I sniffled looking up at him. "Do you truly hate her? Do you think you can go about your day and live your life without her? Do you think you'd find anyone to replace her?" I pondered and only tears kept streaming down. I couldn't. I knew that deep in my soul. "If you can't, then don't let her go." I hugged him again. He patted my back, "Love hurts, my son. Love hurts."
I returned to the mansion. The TV was off, she wasn't on the balcony, study room or the kitchen either. Her suitcases were still here. Where was she? My chest heaved up and down and my breathing came heavily as I climbed the stairs. Wincing as I hurt myself with quick movements but continued.
I pushed the door open. It was empty. I walked over to the bed and my stomach flipped. With hesitant hands, I reached for the card on the bed. On top of it was the diamond ring and the chain I'd given her. My chest tightened and my hands trembled as I opened it.
"I'm not good at this but I wrote it while you were gone. Don't you fucking dare to smile!"
Too late. I was grinning.
"What is the point of having eyes if you are nowhere near my vision anymore?
What is the point of having ears if I can't hear your beautiful, haunting voice. The melodious sound when you laugh or call me love or when you say you love me?
Honestly, I don't even know what the point of a mouth having is if I can't speak with you or kiss you anymore.
There are a lot of things I'd love to tell you, Melo.
My heart is aching, bleeding. And honestly, what's the point of having a heart if it can't beat for you anymore but only for the pain, I caused you? I'm so sorry, immensely.
I don't deserve you. I really don't but I can never stop wishing to be with you again. The time spent with you was like a gift to me. I was the happiest near you. You complete my meaningless existence. And my heart speaks only one language, you.
You are my heaven. I'm going back to my hell, and I might die today. But I wanted to say this; I love you, desperately, deeply, insanely, truly, and I will even in death. I said forever, remember?"
I finished reading the card. No, the card finished me. My heart squeezed so tight as I wiped the corners of my eyes. "I could never hate you tesoro, even if I tried."
And then something clicked. What the hell did she mean by dying? "Bullshit!" I threw the card away and stormed to the closet. I pressed a button hidden on the wall and the wall slid to the side. I entered the armory. "Fuck!" As expected, most of my weapons were gone. Fucking no! You are not leaving me this way, Chiara. I'd rather lose myself, but I can't lose you, tesoro. Just not you.
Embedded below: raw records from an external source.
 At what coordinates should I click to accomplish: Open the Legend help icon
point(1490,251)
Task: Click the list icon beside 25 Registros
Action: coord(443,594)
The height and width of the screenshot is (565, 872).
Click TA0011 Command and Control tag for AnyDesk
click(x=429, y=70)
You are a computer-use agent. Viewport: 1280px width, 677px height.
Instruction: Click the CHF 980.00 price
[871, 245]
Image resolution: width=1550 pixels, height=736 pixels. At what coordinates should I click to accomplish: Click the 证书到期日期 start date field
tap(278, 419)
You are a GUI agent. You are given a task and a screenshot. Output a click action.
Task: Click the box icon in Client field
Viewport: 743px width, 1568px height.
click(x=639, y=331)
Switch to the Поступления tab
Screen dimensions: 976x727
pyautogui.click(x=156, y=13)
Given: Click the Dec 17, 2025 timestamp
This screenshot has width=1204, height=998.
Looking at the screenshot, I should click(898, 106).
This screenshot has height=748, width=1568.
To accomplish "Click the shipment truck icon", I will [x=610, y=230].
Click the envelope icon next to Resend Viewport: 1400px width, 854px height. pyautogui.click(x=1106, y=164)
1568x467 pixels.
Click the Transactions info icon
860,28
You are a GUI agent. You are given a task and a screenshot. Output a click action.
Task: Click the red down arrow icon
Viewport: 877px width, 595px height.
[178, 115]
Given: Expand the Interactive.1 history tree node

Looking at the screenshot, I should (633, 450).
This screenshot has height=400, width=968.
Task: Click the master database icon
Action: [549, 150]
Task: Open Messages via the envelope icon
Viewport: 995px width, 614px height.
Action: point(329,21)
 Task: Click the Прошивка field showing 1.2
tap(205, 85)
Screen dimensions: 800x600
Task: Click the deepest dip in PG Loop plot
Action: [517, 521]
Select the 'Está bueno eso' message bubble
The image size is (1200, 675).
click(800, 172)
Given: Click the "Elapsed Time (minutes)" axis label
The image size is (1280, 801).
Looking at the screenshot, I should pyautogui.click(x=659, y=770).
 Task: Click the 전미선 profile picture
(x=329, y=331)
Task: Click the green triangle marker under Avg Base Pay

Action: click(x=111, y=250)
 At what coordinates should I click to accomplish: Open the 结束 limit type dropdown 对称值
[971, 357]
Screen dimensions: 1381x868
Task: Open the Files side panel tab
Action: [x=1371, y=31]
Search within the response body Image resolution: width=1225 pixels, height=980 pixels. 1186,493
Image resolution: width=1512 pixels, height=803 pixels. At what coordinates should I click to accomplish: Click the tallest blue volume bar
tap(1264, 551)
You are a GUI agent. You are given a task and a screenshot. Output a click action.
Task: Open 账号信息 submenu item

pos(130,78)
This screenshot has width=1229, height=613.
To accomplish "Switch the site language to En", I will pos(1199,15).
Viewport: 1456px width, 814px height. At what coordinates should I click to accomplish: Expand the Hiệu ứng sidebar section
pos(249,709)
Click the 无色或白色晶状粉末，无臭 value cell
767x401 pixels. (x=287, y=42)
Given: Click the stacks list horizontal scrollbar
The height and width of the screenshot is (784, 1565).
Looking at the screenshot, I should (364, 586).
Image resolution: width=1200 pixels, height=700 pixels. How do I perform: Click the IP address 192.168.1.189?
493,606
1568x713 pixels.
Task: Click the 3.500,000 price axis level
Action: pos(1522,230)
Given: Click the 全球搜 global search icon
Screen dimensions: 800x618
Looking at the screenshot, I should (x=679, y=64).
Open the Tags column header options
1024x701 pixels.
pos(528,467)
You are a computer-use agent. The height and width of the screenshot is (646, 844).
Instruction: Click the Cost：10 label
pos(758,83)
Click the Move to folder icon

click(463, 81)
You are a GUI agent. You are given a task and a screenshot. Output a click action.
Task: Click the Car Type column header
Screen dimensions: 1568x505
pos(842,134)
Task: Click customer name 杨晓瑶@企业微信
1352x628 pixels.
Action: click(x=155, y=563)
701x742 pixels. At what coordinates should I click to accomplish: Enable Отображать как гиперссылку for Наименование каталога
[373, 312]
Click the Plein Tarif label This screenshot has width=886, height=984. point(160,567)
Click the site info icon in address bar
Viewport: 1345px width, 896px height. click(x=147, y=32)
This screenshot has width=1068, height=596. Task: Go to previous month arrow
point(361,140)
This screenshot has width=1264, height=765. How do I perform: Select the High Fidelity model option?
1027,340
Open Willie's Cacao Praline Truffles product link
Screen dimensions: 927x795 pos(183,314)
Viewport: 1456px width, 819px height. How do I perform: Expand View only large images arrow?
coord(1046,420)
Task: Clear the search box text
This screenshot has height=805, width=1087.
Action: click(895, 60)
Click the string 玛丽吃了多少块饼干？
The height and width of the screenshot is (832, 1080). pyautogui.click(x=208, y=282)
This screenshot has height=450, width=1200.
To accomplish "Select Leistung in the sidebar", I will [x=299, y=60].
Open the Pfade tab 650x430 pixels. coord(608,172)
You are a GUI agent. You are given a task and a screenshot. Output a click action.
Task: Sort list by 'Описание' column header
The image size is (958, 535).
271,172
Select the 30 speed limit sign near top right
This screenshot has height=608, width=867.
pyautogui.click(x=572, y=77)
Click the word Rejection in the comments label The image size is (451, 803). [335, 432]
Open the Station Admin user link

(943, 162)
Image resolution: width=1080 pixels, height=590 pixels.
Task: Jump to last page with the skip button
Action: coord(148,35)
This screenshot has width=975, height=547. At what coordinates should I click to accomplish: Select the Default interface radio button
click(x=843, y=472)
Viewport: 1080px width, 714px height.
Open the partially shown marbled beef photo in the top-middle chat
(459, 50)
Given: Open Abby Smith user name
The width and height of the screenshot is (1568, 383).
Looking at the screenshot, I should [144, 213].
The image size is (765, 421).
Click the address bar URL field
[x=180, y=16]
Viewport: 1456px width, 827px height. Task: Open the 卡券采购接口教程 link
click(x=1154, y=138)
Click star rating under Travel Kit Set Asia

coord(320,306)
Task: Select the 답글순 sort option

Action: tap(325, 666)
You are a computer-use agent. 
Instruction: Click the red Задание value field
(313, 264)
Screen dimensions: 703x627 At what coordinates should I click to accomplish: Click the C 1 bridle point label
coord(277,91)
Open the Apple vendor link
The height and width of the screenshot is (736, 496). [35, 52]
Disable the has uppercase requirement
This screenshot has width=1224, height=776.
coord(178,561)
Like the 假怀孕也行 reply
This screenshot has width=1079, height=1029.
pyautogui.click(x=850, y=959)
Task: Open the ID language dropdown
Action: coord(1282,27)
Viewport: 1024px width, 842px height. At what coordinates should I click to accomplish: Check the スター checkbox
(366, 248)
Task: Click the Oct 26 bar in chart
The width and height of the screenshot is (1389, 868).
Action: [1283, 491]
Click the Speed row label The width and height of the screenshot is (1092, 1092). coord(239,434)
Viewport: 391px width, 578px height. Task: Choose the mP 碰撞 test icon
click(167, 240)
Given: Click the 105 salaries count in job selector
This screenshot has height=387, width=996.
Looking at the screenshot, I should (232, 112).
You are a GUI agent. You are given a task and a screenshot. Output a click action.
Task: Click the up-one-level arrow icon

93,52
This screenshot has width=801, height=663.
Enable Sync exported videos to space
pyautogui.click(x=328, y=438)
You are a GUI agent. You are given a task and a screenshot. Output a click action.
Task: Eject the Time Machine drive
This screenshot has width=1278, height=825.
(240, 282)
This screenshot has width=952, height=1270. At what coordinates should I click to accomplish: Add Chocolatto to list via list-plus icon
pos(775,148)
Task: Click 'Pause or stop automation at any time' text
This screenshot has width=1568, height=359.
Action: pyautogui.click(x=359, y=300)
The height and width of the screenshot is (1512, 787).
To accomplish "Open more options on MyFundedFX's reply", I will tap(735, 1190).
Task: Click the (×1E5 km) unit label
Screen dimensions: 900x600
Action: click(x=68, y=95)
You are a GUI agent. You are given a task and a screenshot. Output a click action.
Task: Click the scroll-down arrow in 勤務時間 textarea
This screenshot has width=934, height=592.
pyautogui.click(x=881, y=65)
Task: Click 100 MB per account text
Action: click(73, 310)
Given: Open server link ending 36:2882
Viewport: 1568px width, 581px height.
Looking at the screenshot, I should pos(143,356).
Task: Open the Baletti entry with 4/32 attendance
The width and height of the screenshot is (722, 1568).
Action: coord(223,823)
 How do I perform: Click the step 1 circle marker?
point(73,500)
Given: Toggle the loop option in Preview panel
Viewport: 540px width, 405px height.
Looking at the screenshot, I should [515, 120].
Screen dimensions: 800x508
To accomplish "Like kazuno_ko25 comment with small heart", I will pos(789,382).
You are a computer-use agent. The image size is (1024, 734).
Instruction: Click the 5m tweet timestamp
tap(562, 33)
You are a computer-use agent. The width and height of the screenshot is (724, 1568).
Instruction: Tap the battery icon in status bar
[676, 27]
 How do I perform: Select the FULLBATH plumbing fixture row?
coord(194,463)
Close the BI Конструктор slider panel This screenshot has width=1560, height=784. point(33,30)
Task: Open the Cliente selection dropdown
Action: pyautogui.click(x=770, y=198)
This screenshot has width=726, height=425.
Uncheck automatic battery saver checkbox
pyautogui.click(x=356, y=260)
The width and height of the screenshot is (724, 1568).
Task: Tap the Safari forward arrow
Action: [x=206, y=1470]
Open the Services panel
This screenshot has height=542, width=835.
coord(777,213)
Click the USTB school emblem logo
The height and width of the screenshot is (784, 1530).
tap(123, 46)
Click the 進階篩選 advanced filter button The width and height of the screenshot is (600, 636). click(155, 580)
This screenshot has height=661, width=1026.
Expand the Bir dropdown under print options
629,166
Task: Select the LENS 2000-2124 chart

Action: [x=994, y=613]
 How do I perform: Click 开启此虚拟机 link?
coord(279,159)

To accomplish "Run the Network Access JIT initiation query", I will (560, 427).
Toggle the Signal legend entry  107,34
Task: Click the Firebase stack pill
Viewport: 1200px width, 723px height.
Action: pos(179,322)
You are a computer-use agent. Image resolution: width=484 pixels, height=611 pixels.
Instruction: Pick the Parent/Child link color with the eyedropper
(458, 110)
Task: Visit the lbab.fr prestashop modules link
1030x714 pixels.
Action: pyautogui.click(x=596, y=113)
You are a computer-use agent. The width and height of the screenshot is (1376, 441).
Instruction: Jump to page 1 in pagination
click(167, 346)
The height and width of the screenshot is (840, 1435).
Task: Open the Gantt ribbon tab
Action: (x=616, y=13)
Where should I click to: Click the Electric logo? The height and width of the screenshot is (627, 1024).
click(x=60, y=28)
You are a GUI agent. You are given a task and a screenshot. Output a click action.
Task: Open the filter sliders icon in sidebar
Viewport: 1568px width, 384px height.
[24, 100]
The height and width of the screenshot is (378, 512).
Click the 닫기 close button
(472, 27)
I pulled out my phone and dialed Junior. "Gather every one of your men and meet me at the Marino residence! Everyone fucking one!" I growled.
"What the fuck is going on?"
"We're going to get my woman back! We're going to war, Junior."
"Heck we are! You got it, bro."
A few minutes later I was striding to board the helicopter with Storm and the pilot who had been trying to convince me otherwise. He talked about the weather not being good to fly at this time. "Please, sir. It's too dangerous."
"You know what else is dangerous right now? Me." I yanked the door open and sat inside. Storm silently sat with me. Even she knew it was futile to convince me. The pilot rounded the helicopter and sat in his place. "Please reconsider, sir."
My head snapped in his direction. I raised the gun in my hand and pointed it at him. "Fly this thing or I'll kick you out and do it myself." I had a flying license. Did he think I gave a fuck about the damn weather right now? To hell with it.
I'd rather die in the air on my way to her than sitting here and doing nothing, knowing that my woman was going to meet with her death. Fuck no. If it came down to death, then I'd die beside her. I'd rather let the darkness consume me and blind my vision, but she has to be the last light for me to see.